Non, je m’abstiens de participer à cette enflure dont nous sommes les agents libres et qui peut se résumer à cette phrase célèbre : « Dépenser de l’argent que tu n’as pas pour acheter des choses dont tu n’as pas besoin pour impressionner des gens qui ne t’aiment pas. »
Mais c’est une discipline exigeante que de s’extraire de ce mouvement jovialiste et contagieux relayé par des algorithmes indiscrets. Sans nous en apercevoir, nous participons tous à l’aventure fabuleuse du voisin gonflable qui consiste à toujours désirer davantage pour être enfin heureux.
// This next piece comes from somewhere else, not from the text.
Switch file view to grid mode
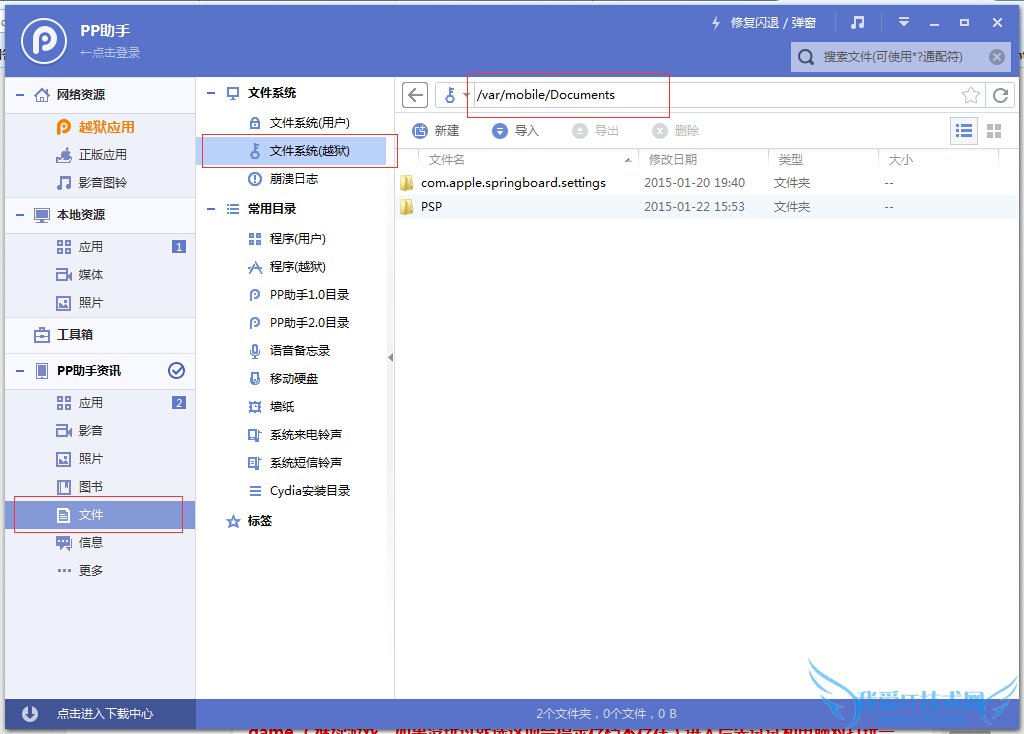Viewport: 1024px width, 734px height. point(992,129)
Plus que le voisin, en tout cas.
Déjà, il y a 30 ans, dans son désormais classique La simplicité volontaire – pré-réseaux sociaux –, Serge Mongeau expliquait que « la publicité encourage habilement cette attitude, car cet esprit de compétition fait augmenter la consommation; les gens ne veulent pas seulement avoir plus, mais avoir plus et mieux que les autres, ce qui conduit à une incessante surenchère ». Signe des temps? Le livre vient d’être réédité.
Nous sommes tous devenus des pubs ambulantes au service du grand idéal marchand, sachant que les réseaux sociaux empochent aussi de vrais revenus (300 milliards de dollars par année dès 2024) en étant le plus grand marché pour les publicitaires.
Et le jour n’est pas levé où cette publicité, la Vaseline du progrès, sera interdite.
Les algorithmes tout puissants se chargent de relayer l’objet de nos désirs et de les amplifier. Si je vois passer simultanément vos photos de vacances en Croatie et une publicité d’Air Tralala, bingo, je veux aller moi aussi ajouter 2,5 tonnes de gaz à effet de serre dans l’atmosphère, que je peux heureusement compenser en plantant 60 $ de chicots d’arbres qui n’auront pas le temps de pousser d’ici aux prochains feux de forêt.
Sur une page Facebook de propriétaires d’autos électriques, j’ai remarqué qu’on vantait les vitres teintées. Pourquoi cette coquetterie? Ce serait notamment pour éviter d’avoir l’air d’un poisson dans un aquarium. Depuis, j’ai remarqué que tout mon quartier, que je croyais plutôt paisible, s’est converti au look mafieux motorisé. Je me suis sentie si seule à barboter dans mon petit aquarium aux vitres claires... On ne crée pas le mal de vivre autrement.
Si j’avais 20 ans aujourd’hui, je deviendrais désinfluenceuse; ces personnes commencent à voir le jour et à jouer au karaté avec les tendances. Je vais me contenter sagement de lever le pouce devant les vidéos du moine bouddhiste Matthieu Ricard, qui explique que ce ne sont pas les objets qui rendent les gens heureux, mais la qualité des liens. J’ai beau être poisson, je sais reconnaître la vertu quand elle passe.